「一つ・二つ・三つのお爺さんの声」・懐かしさだけである

2015-01-26 15:33:47 | 日記

 「一つ・二つ・三つのお爺さんの声」・懐かしさだけである

 

  同年代の訃報が続くこともあり、新聞の訃報欄に目がいく。今回も一人の知人の名を見ることになる。享年95歳。かつて住んでいた私の近所の方である。そして思い出したのが、夕方になるとそのお宅の風呂場から「一つ・二つ・三つ」という声が聞こえてくる。「孫と一緒に風呂に入っているお爺さんの声である」。
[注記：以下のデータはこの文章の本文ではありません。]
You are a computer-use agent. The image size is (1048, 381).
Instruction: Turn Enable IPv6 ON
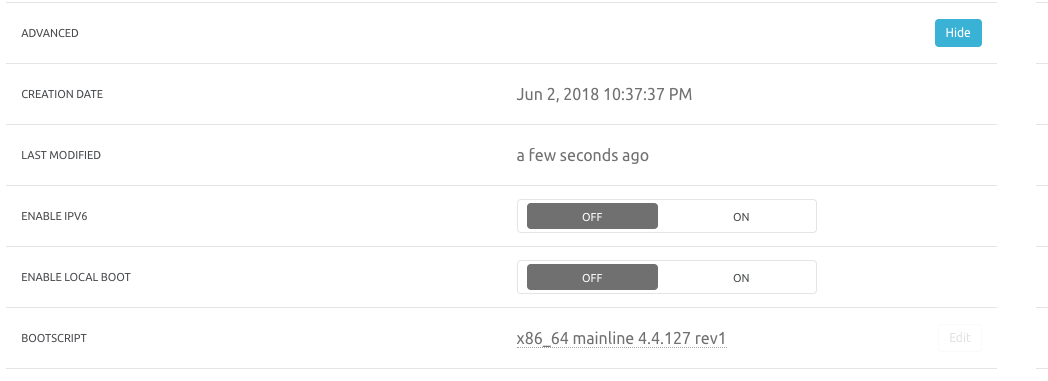(x=741, y=217)

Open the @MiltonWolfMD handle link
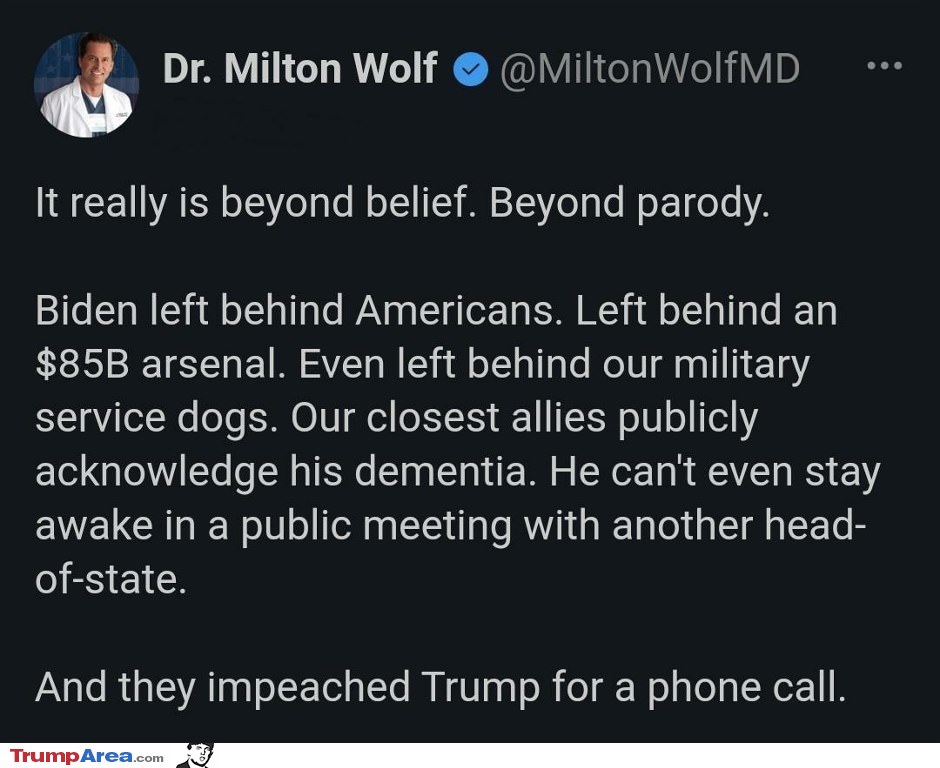tap(649, 69)
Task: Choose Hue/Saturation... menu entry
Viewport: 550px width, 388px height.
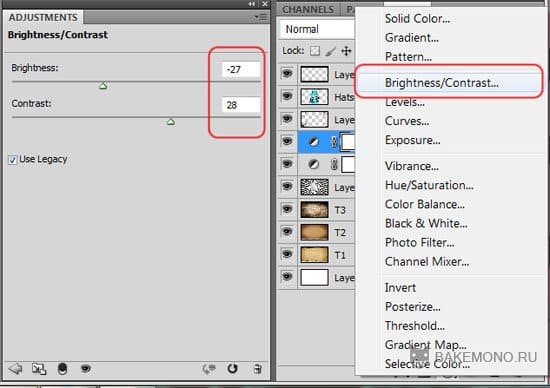Action: [x=429, y=185]
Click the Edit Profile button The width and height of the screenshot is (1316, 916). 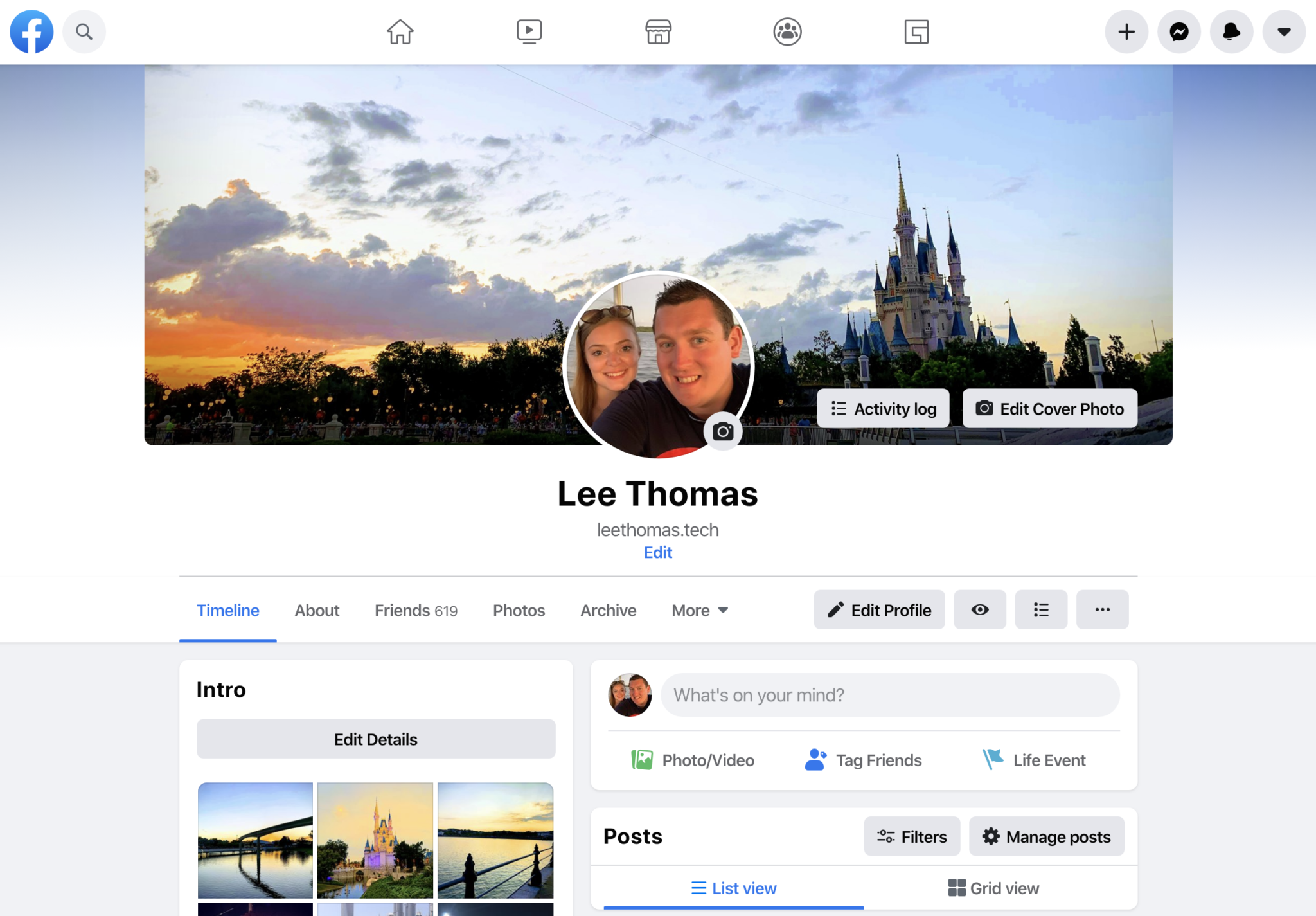878,609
孫は早く出たい。お爺さんはしっかりと温めたいとする「駆け引き」の場である。

  かく言う私も僅か10坪の新居を構えた。周囲は麦畑、風を遮るものはない。台風の折は、家が吹き飛ぶかのように揺れる。ガラス戸はしなる。畳を上げて支えたこともあった。以来しばらくは強風脅威症になったが、子どもが生まれるに従い増築をしていったことでそれも治まった。
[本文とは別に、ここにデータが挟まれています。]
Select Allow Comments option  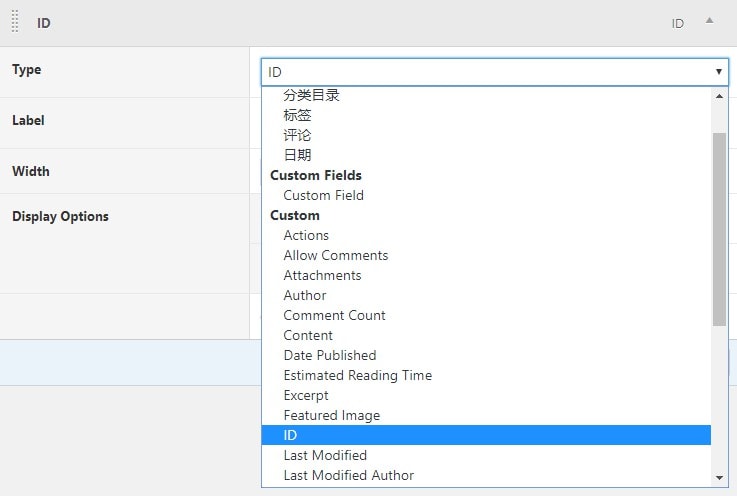click(x=335, y=255)
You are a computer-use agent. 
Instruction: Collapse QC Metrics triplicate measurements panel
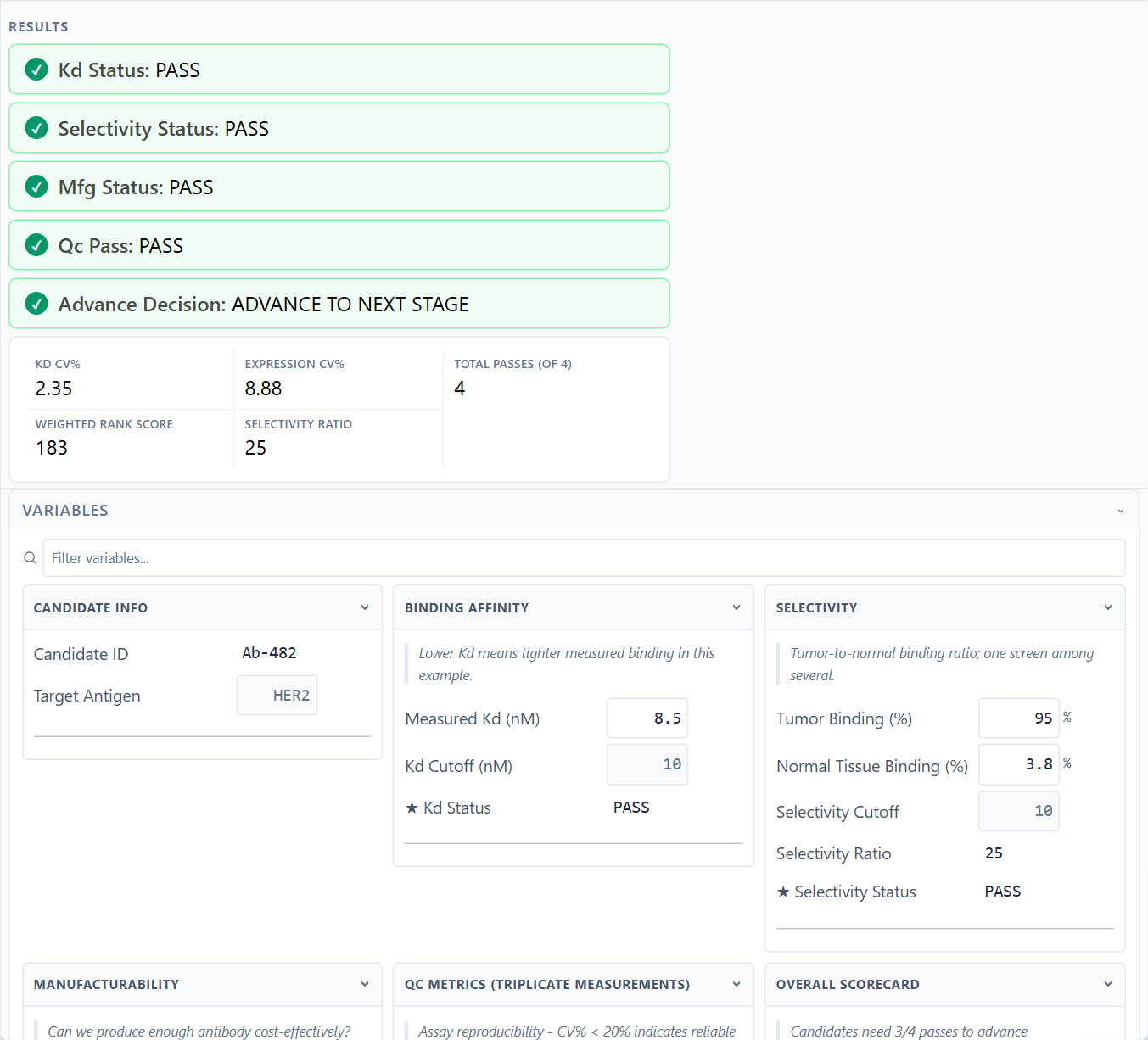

  そして「そよ吹く風」、ひばりの鳴き声などで心休まる時を過ごすことができた住まいでもあった。そこに「一つ・二つ」の声。さらに「豆腐売り」の声が重なる。懐かしい時代であった。

  時は過ぎ、我が子も独立し、夫婦二人暮らしを考えての転居で今がある。

  95歳はまさに長寿を全うした年齢である。多分あの時の孫も家を出たであろう。もしかしたら老夫婦二人の生活になっていたのかもしれない。
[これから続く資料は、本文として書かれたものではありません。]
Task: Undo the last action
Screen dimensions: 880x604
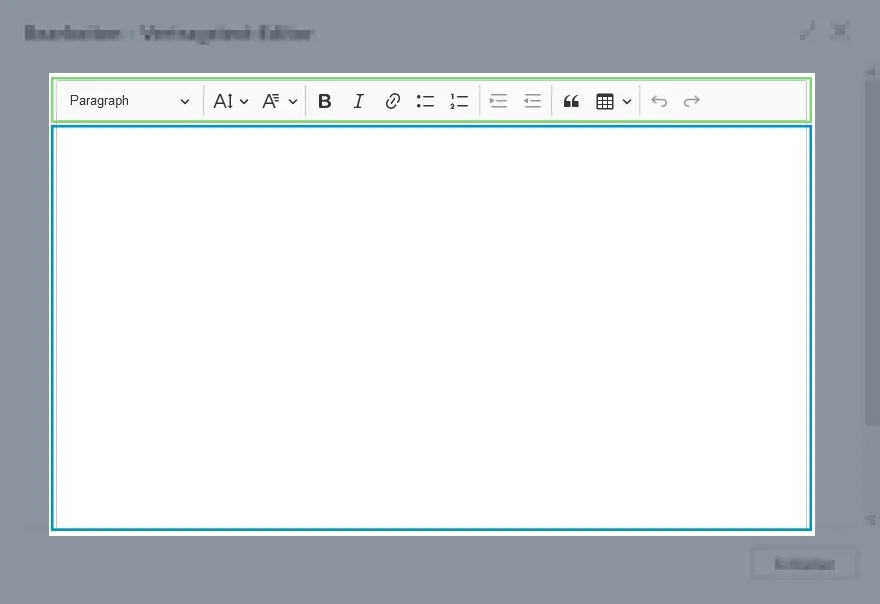Action: (x=658, y=100)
  今、介護をめぐる悩みが露呈している。かつては当たり前であった二世帯・三世帯の家族構成は消滅しつつある。そこに老々介護、認々介護(使いたくない表現だか)、遠距離介護が生まれる。それを少子・高齢化に要因があると述べる。だが若者の就労の場が、親許の地では得ることができないとする事実がそこに重なる。当然にして「核家族」となる。この当たり前の認識が、こと介護という場面になると「家族の介護」という認識が前面に出てくる。それが今般の「施設介護」から「在宅介護」へという政策の変更であろう。加えて復活するのが「家族制度」への回帰の思想である。「親子の絆・家族愛」ということが、政治の場でもまことしやかに語られる。

  もちろん親の介護をしっかり努める事実のあることも承知する。「姉妹二人が、親許を離れ、山形から東京に出ていった。やがて両親が倒れる。家族の理解もあってのことだろう、二人は退職をして、一人10日間の交代で山形に戻り介護をした。二人で月20日間の11年間」(毎日新聞「おんなのしんぶん」1月26日)。その看取りは並のものではなかったろうと推察する。

  今、お墓の問題がクローズアップされている。従来からのしきたりである、焼骨を埋葬した「墓」の管理ができないという実態がそこにある。私も父母を埋葬した墓を持つ。その周りには更地にした墓地があり、ここ数年、詣でに訪れることのない「無縁墓」もある。いずれはこの状態は拡大するだろう。そして「埋葬」という風習も無くなっていくかもしれない。

  「一つ・二つ・・・」はもはや懐かしさのものである。あらためて今後の介護問題を考えさせられた訃報の記事であった。